UCSF

Protease-activated receptor-2 is a G-protein-coupled receptor involved in inflammatory and pain responses, as well as pathogenesis in the gastrointestinal and cardiovascular systems, among others. Efforts to identify the serine protease(s) involved in activation of Par2 in vivo have so far been unsuccessful. Here we describe novel roles for Par2 in two animal models: mouse and zebrafish, as well as identify matriptase as a key activator of Par2 in vivo.

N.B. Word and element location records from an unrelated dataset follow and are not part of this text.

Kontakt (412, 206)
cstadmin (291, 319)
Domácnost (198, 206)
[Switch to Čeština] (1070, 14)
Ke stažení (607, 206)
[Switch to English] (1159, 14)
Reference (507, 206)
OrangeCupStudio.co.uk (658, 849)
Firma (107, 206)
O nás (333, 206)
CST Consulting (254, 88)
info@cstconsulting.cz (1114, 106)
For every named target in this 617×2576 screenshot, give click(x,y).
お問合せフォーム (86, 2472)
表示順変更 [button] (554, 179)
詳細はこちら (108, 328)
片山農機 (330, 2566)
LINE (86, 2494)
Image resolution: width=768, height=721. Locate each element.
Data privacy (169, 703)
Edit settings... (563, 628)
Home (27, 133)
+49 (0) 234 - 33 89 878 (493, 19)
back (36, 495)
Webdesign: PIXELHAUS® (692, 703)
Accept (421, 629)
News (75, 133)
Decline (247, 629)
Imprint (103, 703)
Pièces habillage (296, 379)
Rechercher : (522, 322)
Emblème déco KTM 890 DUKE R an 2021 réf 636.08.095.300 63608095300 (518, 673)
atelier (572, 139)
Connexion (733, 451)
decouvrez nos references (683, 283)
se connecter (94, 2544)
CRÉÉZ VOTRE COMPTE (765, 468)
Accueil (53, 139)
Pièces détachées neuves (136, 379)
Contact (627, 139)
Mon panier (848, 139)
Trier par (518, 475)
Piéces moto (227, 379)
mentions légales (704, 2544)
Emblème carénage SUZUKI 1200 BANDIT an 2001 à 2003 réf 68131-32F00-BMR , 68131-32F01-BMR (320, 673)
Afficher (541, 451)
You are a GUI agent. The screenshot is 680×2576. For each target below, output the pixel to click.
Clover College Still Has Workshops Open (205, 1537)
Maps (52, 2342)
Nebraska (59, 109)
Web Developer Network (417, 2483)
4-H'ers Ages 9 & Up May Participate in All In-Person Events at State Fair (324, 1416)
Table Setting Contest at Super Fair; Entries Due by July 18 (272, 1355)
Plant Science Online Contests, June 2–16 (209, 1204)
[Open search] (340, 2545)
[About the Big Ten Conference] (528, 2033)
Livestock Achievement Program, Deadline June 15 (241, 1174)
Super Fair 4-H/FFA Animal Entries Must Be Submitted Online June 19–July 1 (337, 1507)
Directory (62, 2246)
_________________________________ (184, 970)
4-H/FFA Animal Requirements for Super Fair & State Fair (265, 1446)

We report an unexpected role for protease signaling in neural tube closure and formation of the central nervous system. Mouse embryos lacking protease-activated receptor 1 and 2 showed defective hindbrain and posterior neuropore closure and developed exencephaly and spina bifida, important human congenital anomalies. Par1 and Par2 were expressed in surface ectoderm, Par2 selectively along the line of closure. Ablation of Gi/z and Rac1 function in these Par2-expressing cells disrupted neural tube closure, further implicating G protein-coupled receptors and identifying a likely effector pathway. Cluster analysis of protease and Par2 expression patterns revealed a group of membrane-tethered proteases often co-expressed with Par2. Among these, matriptase activated Par2 with picomolar potency, and hepsin and prostasin activated matriptase. Together, our results suggest a role for protease-activated receptor signaling in neural tube closure and identify a local protease network that may trigger Par2 signaling and monitor and regulate epithelial integrity in this context.

We also describe a role for Par2 in zebrafish embryos. Hai1a morphants exhibit skin defects including keratinocyte aggregation and shedding, as well as chronic inflammation and ultimately death. Co-knockdown of matriptase or Par2b rescues this phenotype. Further examination of Hai1a morphants reveals keratinocytes that are extruded from the skin, characterized by contraction of an actin-myosin ring around the ejected cell; Par2b knockdown rescues this. Cell extrusion in this context is not apoptosis dependent as extruding cells were negative for caspase-3 and TUNEL stain.

Our data taken together suggests important roles for Par2 in epithelial biology as well as identifies matriptase as an important activator of Par2 in animal models.